Jonathan Franzen, Più lontano ancora, Einaudi |
Seguendo all'incirca queste istruzioni, si arriva a creare una barchetta! |
Nel mentre, ho imparato a fare anche una tazzina di carta: è semplicissimo. |
Questo è il libro che aspettavo, con il quale ho deciso di concludere il mio 2012.
E di cominciare il 2013.
Potrei dire che è il mio libro dell'anno.
Finito proprio il penultimo giorno. Lo aspettavo perché su questo tipo di libro, a più riprese, lavoro da molto tempo: in quello che arriva, infatti, scoccherà il decimo anno dalla mia laurea, era l'ottobre del 2003, e da allora, anzi forse da prima, mi appassiono e mi interesso a questo genere di opere.
Nella mia tesi, che riguardava la scrittura autobiografica, ho studiato per lo più di Esperienza, di Martin Amis.
Ho adorato quel libro. E per poterne parlare a ragion veduta, ci ho girato intorno con quanta più cura che potevo, toccando con la mente e con il vecchio pc a pedali anche i Memoirs di Kinglsley Amis (il padre), il Palimpsest di Gore Vidal, Speak Memory (bellissimo) di Nabokov, L'opera struggente di un formidabile genio (uscito da pochissimo, che mi aveva appassionata) di Dave Eggers, Borrowed Finery di Paula Fox (e ci avviciniamo al nostro), Il Diario di Hawthorne, Finestre Alte di Larkin. I Diari di Anais Nin, The Liar's Club di Mary Karr, Autobiografia di mia madre di Jamaica Kincaid (vi sfido a trovare un'autobiografia come si deve in cui la mamma e il papà non permeino ogni singola riga di tutto quanto), dunque l'Amleto di Shakespeare (sic.), l'immancabile Autobiografia di Alice B. Toklas della Stein, e tanti tanti tanti altri, da Tennessee Williams a Carlo Feltrinelli che racconta il padre (e dunque se stesso, ovviamente, per proprietà inversa) in Senior Service - che mi permetto qui di consigliare, per capirne qualcosa in più.
E poi da Marias a Proust a Amy e Robert Lowell, fino, naturalmente, a lui, al prode e nostrissimo Jonathan Franzen.

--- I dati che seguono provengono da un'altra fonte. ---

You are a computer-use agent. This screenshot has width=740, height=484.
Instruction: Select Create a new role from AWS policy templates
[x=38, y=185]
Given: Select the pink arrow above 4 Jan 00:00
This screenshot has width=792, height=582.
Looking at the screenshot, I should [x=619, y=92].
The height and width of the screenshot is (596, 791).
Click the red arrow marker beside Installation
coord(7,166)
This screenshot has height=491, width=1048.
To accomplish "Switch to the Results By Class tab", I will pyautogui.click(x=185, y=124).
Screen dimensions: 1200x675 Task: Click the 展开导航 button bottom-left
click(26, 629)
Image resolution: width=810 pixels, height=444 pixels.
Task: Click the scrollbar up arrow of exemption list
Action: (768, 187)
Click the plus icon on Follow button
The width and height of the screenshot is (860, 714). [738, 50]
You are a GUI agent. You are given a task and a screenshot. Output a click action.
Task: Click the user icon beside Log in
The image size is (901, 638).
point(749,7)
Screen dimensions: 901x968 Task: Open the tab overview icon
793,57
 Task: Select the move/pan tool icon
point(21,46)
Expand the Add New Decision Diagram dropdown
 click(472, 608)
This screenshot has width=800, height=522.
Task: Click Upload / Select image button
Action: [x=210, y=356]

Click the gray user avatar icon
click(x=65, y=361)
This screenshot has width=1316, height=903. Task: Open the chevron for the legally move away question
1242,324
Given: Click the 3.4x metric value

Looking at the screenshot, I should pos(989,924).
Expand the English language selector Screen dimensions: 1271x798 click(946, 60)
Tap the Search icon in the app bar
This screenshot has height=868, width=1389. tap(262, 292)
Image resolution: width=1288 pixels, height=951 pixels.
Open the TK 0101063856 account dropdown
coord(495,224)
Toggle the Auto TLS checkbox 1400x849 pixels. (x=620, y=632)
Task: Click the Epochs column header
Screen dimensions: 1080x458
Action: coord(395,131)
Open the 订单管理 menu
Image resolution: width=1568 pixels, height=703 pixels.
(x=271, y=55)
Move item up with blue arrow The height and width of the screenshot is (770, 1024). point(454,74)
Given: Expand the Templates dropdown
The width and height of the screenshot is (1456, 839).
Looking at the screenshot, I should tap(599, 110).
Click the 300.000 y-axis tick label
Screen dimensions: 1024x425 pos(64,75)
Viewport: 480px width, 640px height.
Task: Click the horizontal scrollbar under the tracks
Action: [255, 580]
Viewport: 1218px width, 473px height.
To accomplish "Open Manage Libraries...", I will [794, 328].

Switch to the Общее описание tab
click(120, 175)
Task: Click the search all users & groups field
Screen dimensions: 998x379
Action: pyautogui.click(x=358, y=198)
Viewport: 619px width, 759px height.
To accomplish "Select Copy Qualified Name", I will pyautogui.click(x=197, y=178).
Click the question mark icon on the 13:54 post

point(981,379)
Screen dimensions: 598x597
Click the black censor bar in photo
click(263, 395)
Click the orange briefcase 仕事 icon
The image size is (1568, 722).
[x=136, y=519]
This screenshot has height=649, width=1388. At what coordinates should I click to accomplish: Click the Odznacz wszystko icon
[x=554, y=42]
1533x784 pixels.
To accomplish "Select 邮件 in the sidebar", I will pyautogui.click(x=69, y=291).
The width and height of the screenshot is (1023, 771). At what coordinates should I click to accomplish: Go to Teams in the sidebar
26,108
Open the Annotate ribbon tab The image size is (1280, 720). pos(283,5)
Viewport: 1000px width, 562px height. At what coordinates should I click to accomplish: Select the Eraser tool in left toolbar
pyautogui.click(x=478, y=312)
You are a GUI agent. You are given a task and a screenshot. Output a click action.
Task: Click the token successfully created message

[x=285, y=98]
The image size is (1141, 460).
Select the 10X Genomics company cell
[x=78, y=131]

In particolare, Come stare soli. Il quale mi è servito, tra le altre cose, a capire che la mia natura solitaria aveva (spero) anche un senso, oltre a crearmi sempre un sacco di guai con gli amici.
Perché, vi chiederete, questo improvviso name dropping? Questo sfoggio di pioggia di nomi illustri?
Non certo per dimostrare che leggevo libri anche prima che le case editrici cominciassero a spedirmeli a casa (ma non è questo il caso)! O per dare prova del fatto che anche i blogger sono andati a scuola! No, per un altro motivo.
Per consigliare a chi non avesse ancora mai esplorato questo mondo prospero, laterale e centrale insieme, della tradizione della scrittura autobiografica. In quegli anni, mi ero concentrata sulla letteratura angloamericana, ma il mondo vasto e affascinante del memoir, naturalmente, non conosce confini di spaziotempo.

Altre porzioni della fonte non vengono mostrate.